Aunque las autoridades brasileñas sospecharan de las actividades en el rancho Boavista, a trescientos veinte kilómetros tierra adentro de la ciudad portuaria de Fortaleza, muy poco podían hacer al respecto. En una finca tan aislada cualquier indicio de la presencia de un extraño se advertiría de inmediato. Vigilar los edificios principales hubiese sido inútil; gracias al sistema GPS, un avión de la droga podía encontrarse con el camión cisterna a kilómetros de distancia sin ser visto.

Para los propietarios, las sumas que recibían por las paradas de repostaje superaban con creces los beneficios de la explotación ganadera. Para el cártel las paradas eran vitales en la ruta hacia África.

El Beech C12, conocido generalmente como King Air, había sido diseñado y construido por Beechcraft como un avión con dos motores turbo-hélice con capacidad para diecinueve pasajeros y muy versátil. Se vendía en todo el mundo. En las versiones posteriores se habían quitado los asientos para que pudiera transportar carga. Pero la versión que esperaba aquella tarde en Boavista era todavía más especial.
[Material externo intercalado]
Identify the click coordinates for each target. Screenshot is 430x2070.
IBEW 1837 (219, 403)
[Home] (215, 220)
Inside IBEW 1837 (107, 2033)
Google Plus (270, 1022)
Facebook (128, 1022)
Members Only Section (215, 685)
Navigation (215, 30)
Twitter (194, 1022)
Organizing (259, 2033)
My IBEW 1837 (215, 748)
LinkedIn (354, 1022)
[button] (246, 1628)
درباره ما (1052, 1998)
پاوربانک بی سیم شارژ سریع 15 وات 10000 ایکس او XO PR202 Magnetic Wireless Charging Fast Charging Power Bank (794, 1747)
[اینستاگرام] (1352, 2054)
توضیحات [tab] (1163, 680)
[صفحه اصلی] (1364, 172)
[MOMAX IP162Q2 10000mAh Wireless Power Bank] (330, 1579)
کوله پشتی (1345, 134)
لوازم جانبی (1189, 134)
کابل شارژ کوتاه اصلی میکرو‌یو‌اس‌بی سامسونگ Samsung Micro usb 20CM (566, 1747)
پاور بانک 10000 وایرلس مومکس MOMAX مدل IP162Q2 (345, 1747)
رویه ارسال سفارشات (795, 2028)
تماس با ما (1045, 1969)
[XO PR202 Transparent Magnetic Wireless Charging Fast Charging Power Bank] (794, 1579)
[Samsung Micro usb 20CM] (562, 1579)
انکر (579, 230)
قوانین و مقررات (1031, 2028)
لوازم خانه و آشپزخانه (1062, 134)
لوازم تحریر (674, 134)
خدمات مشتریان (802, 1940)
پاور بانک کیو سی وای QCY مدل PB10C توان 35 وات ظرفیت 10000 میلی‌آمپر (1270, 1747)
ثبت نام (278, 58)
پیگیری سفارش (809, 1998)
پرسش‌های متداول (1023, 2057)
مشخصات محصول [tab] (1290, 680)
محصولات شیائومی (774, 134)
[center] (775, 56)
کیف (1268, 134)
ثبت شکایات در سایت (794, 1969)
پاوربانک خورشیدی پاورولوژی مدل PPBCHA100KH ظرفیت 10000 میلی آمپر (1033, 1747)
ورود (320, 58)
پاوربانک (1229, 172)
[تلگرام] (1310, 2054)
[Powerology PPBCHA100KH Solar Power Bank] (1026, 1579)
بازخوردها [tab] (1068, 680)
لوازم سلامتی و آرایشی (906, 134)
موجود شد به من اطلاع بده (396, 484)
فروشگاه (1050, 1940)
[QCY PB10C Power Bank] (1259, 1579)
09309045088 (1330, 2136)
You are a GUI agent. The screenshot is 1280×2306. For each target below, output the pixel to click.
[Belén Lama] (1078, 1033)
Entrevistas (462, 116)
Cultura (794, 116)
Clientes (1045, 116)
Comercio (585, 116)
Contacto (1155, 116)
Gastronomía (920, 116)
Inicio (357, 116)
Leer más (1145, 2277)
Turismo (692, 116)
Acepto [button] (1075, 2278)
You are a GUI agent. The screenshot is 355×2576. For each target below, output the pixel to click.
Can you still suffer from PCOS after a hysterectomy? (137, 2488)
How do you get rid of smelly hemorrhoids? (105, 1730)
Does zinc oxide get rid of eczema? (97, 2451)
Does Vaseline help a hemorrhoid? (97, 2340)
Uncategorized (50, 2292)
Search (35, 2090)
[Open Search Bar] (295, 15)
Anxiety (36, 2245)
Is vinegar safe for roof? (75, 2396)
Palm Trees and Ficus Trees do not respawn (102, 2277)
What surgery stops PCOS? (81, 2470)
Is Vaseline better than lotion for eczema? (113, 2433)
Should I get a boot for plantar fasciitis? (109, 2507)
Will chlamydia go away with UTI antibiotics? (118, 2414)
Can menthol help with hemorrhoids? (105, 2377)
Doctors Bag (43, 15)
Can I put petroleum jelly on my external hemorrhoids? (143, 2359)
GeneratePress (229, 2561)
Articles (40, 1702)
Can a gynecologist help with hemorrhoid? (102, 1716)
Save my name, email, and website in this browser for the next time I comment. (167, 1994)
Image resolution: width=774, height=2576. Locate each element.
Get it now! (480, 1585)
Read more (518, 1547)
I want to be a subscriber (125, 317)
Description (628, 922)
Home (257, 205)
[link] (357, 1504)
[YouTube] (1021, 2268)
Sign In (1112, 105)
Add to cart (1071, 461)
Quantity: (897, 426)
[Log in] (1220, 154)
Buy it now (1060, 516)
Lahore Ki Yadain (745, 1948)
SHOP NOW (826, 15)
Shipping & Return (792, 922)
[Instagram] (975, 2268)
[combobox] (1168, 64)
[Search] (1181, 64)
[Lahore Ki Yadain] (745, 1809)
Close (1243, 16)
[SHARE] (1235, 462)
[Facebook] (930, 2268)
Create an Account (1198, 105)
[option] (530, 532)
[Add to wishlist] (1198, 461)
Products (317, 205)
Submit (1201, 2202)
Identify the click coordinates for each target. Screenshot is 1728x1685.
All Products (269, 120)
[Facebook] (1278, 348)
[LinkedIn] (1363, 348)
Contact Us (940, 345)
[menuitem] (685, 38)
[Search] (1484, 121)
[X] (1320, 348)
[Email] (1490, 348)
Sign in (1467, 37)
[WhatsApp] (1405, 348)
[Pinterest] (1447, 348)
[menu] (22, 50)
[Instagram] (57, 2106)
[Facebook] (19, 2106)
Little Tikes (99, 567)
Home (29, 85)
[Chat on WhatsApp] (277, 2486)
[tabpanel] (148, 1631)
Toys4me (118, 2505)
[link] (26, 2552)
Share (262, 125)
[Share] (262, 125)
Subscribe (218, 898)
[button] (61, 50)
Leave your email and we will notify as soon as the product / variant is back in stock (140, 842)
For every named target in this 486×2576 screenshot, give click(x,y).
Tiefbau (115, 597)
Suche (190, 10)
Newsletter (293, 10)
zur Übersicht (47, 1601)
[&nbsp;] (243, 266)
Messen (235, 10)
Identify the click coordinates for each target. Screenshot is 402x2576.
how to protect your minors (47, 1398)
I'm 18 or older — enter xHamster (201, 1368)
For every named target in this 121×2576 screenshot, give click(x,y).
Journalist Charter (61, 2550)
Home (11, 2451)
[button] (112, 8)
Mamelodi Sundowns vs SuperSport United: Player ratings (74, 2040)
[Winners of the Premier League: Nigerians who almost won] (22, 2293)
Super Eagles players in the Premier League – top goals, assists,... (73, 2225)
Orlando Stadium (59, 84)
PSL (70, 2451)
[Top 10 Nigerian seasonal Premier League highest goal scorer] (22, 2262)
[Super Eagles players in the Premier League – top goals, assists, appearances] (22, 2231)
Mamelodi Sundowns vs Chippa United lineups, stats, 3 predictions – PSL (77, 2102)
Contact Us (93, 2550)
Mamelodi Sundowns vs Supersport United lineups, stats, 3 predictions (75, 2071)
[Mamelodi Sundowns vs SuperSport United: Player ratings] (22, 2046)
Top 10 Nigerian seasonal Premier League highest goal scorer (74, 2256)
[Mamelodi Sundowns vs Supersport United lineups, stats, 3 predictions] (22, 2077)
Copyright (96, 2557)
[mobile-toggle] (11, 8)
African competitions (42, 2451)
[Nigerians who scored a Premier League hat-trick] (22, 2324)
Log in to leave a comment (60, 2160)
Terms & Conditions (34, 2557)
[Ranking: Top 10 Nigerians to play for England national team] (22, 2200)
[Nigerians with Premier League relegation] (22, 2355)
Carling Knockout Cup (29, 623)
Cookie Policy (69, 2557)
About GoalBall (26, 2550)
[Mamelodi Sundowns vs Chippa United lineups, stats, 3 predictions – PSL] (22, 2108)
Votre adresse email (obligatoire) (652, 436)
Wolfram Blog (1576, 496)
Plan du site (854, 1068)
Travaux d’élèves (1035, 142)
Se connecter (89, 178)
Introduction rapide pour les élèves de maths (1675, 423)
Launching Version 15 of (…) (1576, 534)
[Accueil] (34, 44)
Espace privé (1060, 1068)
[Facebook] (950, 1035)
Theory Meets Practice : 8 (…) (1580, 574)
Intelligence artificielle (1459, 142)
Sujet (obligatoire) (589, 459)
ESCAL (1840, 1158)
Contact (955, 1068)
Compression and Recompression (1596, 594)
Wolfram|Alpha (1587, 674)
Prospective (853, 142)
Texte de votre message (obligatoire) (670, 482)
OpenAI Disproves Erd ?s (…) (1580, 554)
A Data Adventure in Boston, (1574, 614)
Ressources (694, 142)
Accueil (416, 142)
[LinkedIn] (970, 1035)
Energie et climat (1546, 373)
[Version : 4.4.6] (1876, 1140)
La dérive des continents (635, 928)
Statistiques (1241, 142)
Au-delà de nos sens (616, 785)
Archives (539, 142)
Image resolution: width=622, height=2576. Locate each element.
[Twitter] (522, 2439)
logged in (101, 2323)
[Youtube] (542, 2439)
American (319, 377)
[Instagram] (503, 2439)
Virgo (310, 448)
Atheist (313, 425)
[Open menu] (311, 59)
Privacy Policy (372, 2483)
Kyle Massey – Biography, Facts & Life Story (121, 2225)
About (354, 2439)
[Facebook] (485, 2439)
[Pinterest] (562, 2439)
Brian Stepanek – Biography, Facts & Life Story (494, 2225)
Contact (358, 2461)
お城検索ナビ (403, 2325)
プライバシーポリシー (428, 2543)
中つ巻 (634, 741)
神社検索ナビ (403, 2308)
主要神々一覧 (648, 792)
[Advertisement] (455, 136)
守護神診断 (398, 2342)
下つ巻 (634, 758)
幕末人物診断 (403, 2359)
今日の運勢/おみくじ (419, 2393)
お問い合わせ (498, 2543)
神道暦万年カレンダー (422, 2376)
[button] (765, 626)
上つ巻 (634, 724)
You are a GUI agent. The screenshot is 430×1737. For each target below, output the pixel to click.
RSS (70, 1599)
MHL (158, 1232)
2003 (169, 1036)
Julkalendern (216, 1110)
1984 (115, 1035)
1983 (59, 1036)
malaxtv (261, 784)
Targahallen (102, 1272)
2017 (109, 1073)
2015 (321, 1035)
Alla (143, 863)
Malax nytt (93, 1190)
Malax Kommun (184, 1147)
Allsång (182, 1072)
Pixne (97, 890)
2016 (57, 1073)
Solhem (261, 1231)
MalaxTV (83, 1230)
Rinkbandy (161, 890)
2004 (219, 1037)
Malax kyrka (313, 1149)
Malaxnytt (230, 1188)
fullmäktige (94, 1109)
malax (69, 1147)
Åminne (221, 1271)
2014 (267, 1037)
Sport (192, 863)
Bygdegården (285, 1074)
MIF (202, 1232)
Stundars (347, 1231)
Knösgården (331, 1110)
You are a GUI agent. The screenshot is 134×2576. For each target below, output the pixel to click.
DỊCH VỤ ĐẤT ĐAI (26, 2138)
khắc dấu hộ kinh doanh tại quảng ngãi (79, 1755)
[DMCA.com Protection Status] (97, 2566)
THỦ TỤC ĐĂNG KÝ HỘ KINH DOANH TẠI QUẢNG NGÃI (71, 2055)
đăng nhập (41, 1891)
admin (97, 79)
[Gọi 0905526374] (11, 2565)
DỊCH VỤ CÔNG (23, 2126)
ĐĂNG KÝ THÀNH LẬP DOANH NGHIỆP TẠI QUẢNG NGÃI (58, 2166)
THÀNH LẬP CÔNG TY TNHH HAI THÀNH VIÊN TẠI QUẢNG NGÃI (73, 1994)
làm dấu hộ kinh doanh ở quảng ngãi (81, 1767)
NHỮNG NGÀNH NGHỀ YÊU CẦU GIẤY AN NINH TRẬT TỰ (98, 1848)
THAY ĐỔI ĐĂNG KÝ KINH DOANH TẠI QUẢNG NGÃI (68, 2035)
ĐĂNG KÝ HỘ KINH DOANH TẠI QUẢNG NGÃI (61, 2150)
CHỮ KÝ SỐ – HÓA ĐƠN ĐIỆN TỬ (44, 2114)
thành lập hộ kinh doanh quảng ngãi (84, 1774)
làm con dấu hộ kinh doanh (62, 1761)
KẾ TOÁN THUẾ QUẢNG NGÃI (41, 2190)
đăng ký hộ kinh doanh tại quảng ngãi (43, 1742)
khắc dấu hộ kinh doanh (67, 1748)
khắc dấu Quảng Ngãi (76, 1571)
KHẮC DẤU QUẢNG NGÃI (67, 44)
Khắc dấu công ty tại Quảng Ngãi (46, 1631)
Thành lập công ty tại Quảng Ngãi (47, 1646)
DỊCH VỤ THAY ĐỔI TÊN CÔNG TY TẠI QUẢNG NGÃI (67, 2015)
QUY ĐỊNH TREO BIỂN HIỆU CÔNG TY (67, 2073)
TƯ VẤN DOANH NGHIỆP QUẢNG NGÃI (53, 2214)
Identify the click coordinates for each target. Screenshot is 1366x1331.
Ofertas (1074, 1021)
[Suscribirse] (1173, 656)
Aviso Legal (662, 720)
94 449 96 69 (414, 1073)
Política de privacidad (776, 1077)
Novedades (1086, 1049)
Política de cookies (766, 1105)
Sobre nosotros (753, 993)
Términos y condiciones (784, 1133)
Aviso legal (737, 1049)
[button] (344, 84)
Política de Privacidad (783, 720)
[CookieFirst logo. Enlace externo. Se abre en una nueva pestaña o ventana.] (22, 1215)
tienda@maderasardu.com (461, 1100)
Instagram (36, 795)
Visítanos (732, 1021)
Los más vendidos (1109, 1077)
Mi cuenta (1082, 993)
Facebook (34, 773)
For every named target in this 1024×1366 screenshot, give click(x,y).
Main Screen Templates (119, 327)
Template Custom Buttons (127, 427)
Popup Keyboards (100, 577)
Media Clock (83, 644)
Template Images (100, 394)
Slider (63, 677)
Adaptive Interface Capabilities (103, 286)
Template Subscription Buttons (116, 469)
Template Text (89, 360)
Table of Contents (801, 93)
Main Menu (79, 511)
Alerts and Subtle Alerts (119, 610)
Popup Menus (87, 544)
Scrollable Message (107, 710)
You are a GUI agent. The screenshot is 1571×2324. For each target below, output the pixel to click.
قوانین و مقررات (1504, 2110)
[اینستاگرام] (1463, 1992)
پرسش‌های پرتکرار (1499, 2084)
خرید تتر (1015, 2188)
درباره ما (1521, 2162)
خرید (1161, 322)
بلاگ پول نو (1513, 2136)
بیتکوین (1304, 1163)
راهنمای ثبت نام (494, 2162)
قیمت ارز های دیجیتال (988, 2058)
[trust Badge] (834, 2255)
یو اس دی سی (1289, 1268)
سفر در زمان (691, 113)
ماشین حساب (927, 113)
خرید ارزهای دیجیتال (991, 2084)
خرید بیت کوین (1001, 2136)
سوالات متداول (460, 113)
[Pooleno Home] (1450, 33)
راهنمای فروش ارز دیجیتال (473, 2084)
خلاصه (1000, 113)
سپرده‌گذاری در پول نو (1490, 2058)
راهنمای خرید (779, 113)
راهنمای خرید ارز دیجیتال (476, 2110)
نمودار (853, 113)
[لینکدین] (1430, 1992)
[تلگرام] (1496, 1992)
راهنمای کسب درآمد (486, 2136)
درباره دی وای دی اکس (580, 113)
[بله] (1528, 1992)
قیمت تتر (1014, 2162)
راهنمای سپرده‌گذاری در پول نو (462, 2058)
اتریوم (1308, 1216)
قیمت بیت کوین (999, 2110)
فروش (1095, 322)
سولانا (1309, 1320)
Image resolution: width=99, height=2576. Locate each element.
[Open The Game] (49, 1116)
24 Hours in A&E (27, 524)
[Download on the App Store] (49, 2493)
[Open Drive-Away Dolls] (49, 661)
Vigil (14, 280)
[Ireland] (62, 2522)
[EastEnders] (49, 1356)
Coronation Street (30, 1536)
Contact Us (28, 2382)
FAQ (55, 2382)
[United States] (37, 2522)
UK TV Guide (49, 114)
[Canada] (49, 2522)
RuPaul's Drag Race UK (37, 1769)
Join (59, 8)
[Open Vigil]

Sus diseñadores nunca se habían planteado que realizara vuelos transatlánticos. Con los depósitos de 2.500 litros llenos, los dos motores Pratt and Whitney Canadá podían recorrer 1.300 kilómetros. Esto con el aire en calma, con toda la carga y teniendo en cuenta la velocidad de crucero, el arranque, el ascenso y el descenso. Pretender dejar la costa de Brasil para ir a África en esas condiciones era condenarse a morir en medio del Atlántico.

En los talleres secretos del cártel, ocultos junto a las pistas abiertas en la selva de Colombia, habían modificado los aviones de la coca. Unos mecánicos expertos habían instalado depósitos de combustible adicionales, pero no debajo de las alas sino en el interior del fuselaje. Por lo general había dos, uno a cada lado de la bodega, con un angosto pasillo que daba acceso a la cubierta de vuelo a proa.